Am 17.02.2015 um 10:21 schrieb Thomas Heute
<theute(a)redhat.com>:
IMHO typically one would be happy with a check every 20s/30s or even a minute if the cost
is "low", ie: the cost of the monitoring infrastructure is a small fraction of
the infrastructure itself.
We need to consider this at different levels.
An agent may be able to determine process availability every second cheaply. This does not
imply
that it needs to forward that information every second to the server. And even if it did,
it does not
imply that we need to store a data point for every second.
One thing we did never really fit into classical RHQ is caching.
A Map<Long,Byte> for the last known state of a resource (*) can easily store the
last known
availability state for a huge number of resources.
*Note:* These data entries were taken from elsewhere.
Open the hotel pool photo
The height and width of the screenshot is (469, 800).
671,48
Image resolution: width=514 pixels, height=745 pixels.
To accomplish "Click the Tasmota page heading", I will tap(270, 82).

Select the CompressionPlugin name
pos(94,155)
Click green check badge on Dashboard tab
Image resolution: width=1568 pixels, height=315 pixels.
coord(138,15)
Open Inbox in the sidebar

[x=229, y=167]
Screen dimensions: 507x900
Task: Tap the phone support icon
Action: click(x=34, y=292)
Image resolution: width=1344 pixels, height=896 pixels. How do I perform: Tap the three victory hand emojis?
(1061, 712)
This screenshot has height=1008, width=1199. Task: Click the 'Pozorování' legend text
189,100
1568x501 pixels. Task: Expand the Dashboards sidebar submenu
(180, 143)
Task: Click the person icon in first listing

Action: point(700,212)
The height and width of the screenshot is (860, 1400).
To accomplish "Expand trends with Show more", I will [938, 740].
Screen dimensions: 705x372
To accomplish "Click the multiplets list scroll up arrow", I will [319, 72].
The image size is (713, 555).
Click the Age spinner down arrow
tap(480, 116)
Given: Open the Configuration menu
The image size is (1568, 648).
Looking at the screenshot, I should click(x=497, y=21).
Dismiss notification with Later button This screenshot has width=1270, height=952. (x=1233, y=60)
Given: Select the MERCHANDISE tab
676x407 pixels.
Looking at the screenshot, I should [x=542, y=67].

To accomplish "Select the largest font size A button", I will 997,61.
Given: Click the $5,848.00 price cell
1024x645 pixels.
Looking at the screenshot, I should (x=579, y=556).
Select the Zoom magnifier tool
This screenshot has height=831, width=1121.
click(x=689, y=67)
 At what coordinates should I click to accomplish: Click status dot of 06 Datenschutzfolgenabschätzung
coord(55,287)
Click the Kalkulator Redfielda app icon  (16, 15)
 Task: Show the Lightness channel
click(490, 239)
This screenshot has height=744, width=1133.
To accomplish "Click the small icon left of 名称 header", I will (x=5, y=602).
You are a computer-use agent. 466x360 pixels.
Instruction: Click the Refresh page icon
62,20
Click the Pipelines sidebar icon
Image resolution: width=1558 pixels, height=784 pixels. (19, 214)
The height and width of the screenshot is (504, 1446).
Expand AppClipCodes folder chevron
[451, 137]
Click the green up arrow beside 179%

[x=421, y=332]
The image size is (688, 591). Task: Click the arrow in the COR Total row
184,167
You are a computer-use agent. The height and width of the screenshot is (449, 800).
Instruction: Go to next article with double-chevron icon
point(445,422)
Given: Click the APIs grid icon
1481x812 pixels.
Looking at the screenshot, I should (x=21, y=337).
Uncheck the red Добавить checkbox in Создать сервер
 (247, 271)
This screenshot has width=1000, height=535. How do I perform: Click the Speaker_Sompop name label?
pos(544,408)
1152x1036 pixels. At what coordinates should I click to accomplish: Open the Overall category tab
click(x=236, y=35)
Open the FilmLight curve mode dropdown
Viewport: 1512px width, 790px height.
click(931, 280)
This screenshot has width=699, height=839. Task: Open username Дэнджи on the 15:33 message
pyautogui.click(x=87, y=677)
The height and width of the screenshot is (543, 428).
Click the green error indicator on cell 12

This way we would not need to query
the
database for each incoming point, but we'd look up the value in the cache and only
store
when it differs.
Needs a bit more investigating + modelling to expire entries in the cache that do not get
a
data point every now and then and inform other subsystems (alerting) - that is not too
heavy to implement.
The agent can do similar caching for its resources and only forwarding when the state
changes.
This way we can scale to a lot of checks agent side without overwhelming server and data
store.
*) Yes I know we are currently using string IDs in many places. We may reconsider that for
resource ids.